Textbook-like format. Correcting improperly recognized text

115 views
Skip to first unread message

Misti Hamon

unread,
Apr 29, 2024, 2:05:43 PM4/29/24
to tesseract-ocr
Forgive me, I have lots of questions and will be trying to separate out one question per conversation (so that those searching later may more easily find the answers).

I'm working with scanned images of a textbook like layout - occasional drop-caps, text in 2 or occasionally 3 columns that flows around images (sometimes an actual square or rectangle, others the image had the background removed and the text flows around the subject) and jargon (most of the book is English, but there is topic specific jargon, abbreviations of the jargon, and, even worse, acronyms and symbols of said jargon), where fractions are used, they are in the form of smart fractions (so, something like 1/4" uses the space of 2 characters, not 4). Also, the lighting during the scan was uneven and the original images were taken at approx 250 dpi. There is also tabular data (worst case, I'm fine with the tabular stuff not being included in the ocr results).

I've preprocessed the images, including binerization and upscaling to get 300dpi for tesseract to work with, but the uneven lighting wasn't able to be entirely fixed (would need to rescan unless someone knows of a way to fix in GIMP, and that is not an option right now) which made binerization of some blocks on some pages less successful than others.

That's the background, may need to refer back to it with other questions.

So far (I've tried OEM 0 and 1) results are "ok" but there are errors - both high confidence words that are wrong, and low confidence words that are actually correct, as well as difficulty with the fractions and orphans from the drop caps.

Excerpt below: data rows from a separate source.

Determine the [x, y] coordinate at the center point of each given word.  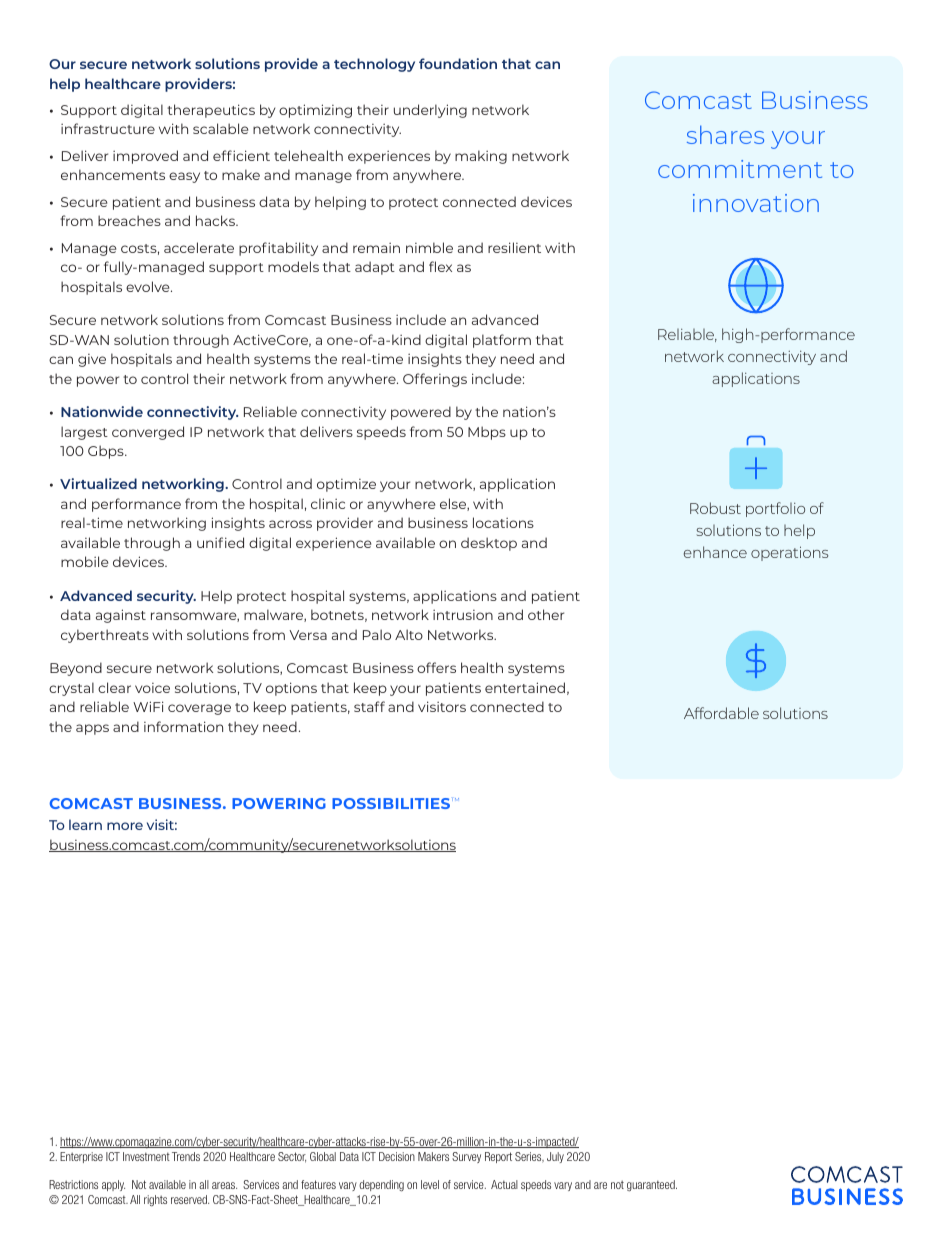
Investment [146, 1156]
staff [369, 706]
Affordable [721, 713]
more [125, 826]
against [121, 616]
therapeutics [211, 111]
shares [725, 134]
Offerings [435, 380]
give [92, 360]
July [555, 1157]
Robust [715, 508]
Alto [409, 634]
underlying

Some of the jargon related stuff is iffy too (when lighting and binerization is clear, LTSM runs pick most of it up pretty well, though). Using a hOCR viewer - ScribeOCR, which I found out about on list - isn't going so well, the physical book these images were taken from is approximately US Letter sized and scribeocr is "stuck" on showing me the whole page, which makes the text too small to actually read (and since I have wrong high confidence and correct low confidence, I can't depend on the color coding) - if I could read it I could correct there. So, how, exactly, does one go about correcting hocr results?

Jeremiah

unread,
Apr 29, 2024, 2:35:59 PM4/29/24
to tesseract-ocr
Regarding proofreading with Scribe OCR, it is definitely possible to zoom in.  The controls are virtually identical to popular document viewer programs like Acrobat.  You can zoom in on the current location of the mouse using Control + Mouse Wheel, scroll using the mouse wheel, and pan in all directions using the middle mouse button.

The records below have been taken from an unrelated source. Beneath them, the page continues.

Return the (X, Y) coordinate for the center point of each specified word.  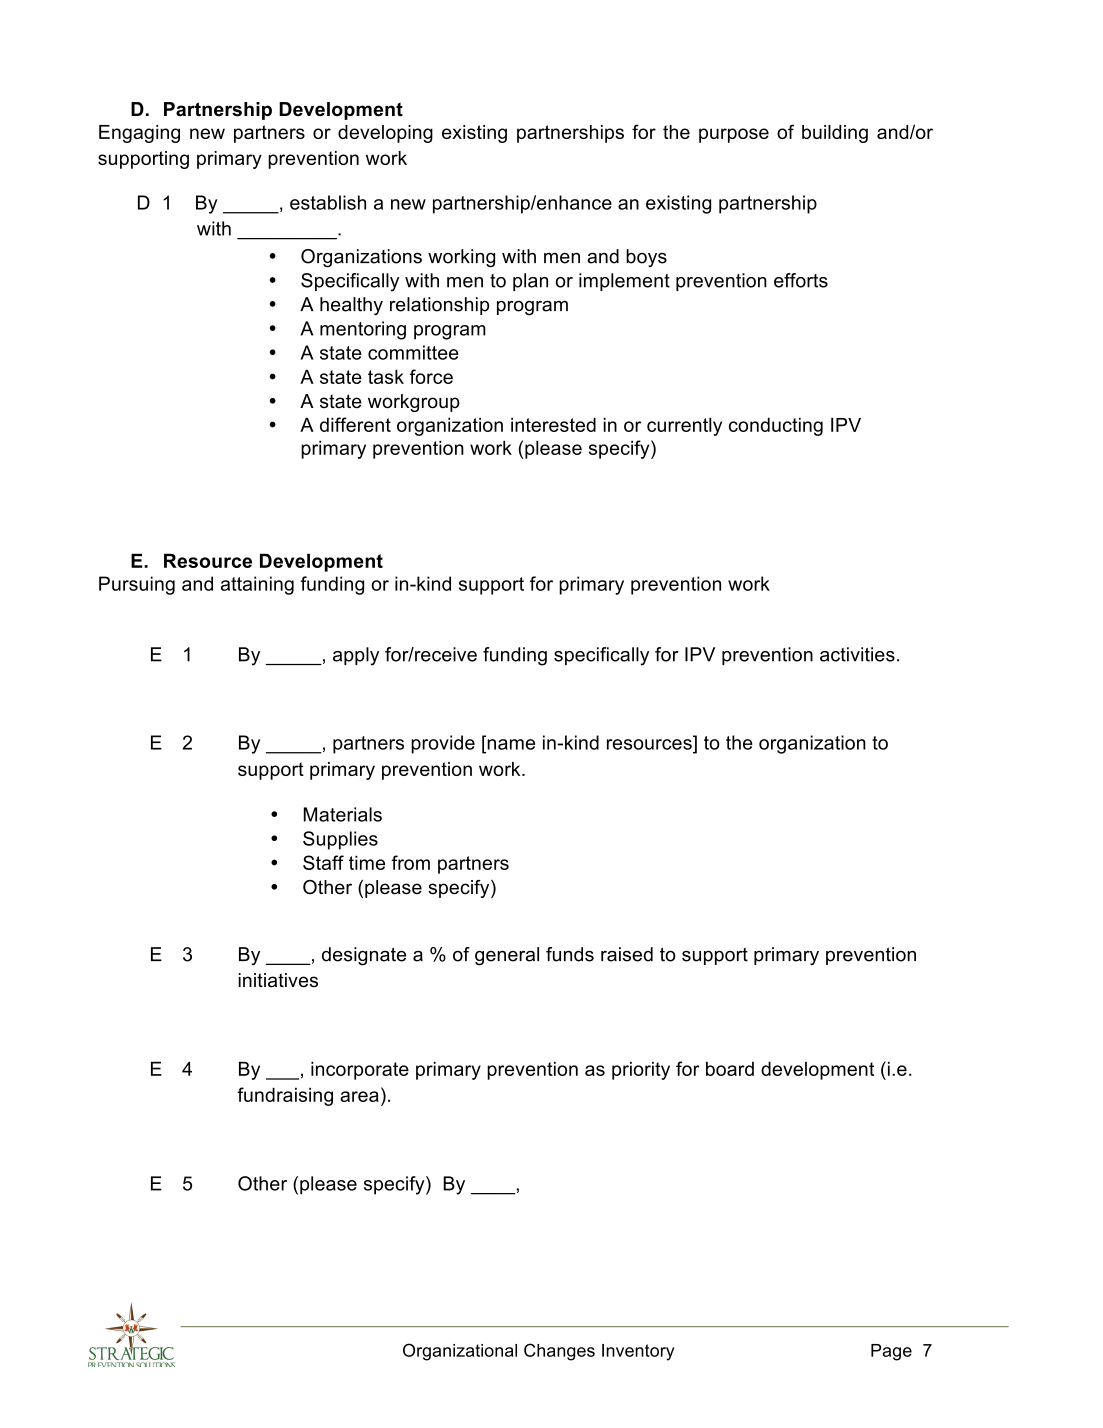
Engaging (139, 134)
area (359, 1096)
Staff (323, 862)
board (730, 1068)
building (835, 134)
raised (627, 954)
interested (553, 424)
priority (641, 1071)
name (511, 744)
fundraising (285, 1096)
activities (857, 654)
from (410, 862)
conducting (776, 426)
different (355, 424)
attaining (257, 585)
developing (385, 134)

Regarding confidence metrics, unfortunately, confidence metrics reported by Tesseract are extremely unreliable on the level of individual words. This is unfortunately not fixable, and is not even unique to Tesseract. I benchmarked Abbyy (paid/commercial OCR program) at one point and found that the vast majority of low-confidence words were correct, and the the vast majority of incorrect words were high-confidence.  Metrics from OCR engines can be useful on a less granular level--a page with average confidence 0.95 will be significantly higher-quality than a page with average confidence of 0.80--however I don't think accurate metrics are possible on the word level. None of these programs have any robust way to evaluate themselves, so the confidence metrics are built using some internal metrics from the recognition process.

If having more accurate confidence metrics is important, one option is to use the built-in "Recognize Text" feature of Scribe OCR rather than uploading data from Tesseract.  This feature runs Tesseract Legacy and Tesseract LSTM, compares the results, and marks words that agree across versions as "high confidence" and words that disagree across versions as "low confidence."  This method is significantly more robust than using the confidence metrics from Tesseract, and generally flags >90% of incorrect text as low confidence.  Note that Scribe OCR uses (by default) a forked version of Tesseract, so recognition results may differ.

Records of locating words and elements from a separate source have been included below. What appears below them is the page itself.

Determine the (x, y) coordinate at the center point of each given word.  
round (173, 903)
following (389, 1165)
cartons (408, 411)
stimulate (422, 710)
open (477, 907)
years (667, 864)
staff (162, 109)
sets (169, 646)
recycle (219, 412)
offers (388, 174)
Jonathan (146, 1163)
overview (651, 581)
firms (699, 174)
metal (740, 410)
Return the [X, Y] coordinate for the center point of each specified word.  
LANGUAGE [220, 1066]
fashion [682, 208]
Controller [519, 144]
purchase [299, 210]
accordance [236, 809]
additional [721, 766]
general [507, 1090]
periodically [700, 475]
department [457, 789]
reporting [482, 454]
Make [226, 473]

Answering questions specific to your document would require providing some of the image(s) at issue. 

Misti Hamon

unread,
Apr 29, 2024, 4:03:16 PM4/29/24
to tesser...@googlegroups.com
"Regarding proofreading with Scribe OCR, it is definitely possible to zoom in. The controls are virtually identical to popular document viewer programs like Acrobat. You can zoom in on the current location of the mouse using Control + Mouse Wheel, scroll using the mouse wheel, and pan in all directions using the middle mouse button."

This was helpful, sort of. I'm on a laptop, with a gesture capable TouchPad and gesture capable touch screen, zooming using gestures did not work (looks more like a OS settings problem I'll have to investigate), but I did pull out an actual mouse and was able to get zoom working that way, so thank you. A request? If possible, could a "fit width" and "fit page" button be added instead of being dependent on a real mouse to get at least some zoom? (Scroll and pan work fine via TouchPad and touch screen)

I'll go through all my images and see if I can find a single page that has most of the issues so I'm not sending several, might take a few days. The main crux of my question is, though, is there a way to post-process "fix" things like missed characters, drop-cap related orphans, commas that are read as periods regardless of how good your input images are, "smart fractions" and any other problems that can't be fixed by tweaking the command used to invoke tesseract? (Neither legacy nor ltsm do well with the drop caps or smart fractions, so running ScribeOCR's recognize would help those anyway, even if it fixes everything else) I do have questions about tweaking the command as well, just haven't asked them yet

--
You received this message because you are subscribed to the Google Groups "tesseract-ocr" group.
To unsubscribe from this group and stop receiving emails from it, send an email to tesseract-oc...@googlegroups.com.
To view this discussion on the web visit https://groups.google.com/d/msgid/tesseract-ocr/772ae968-ab23-46ec-ae89-81b9c29602e5n%40googlegroups.com.

Jeremiah

unread,
May 2, 2024, 1:52:07 AM5/2/24
to tesseract-ocr
I updated the desktop version of Scribe OCR to have zoom buttons, and removed the behavior where changing pages resets the zoom.  Therefore, it should be possible to edit all pages after zooming in once, which should make this less of an issue.  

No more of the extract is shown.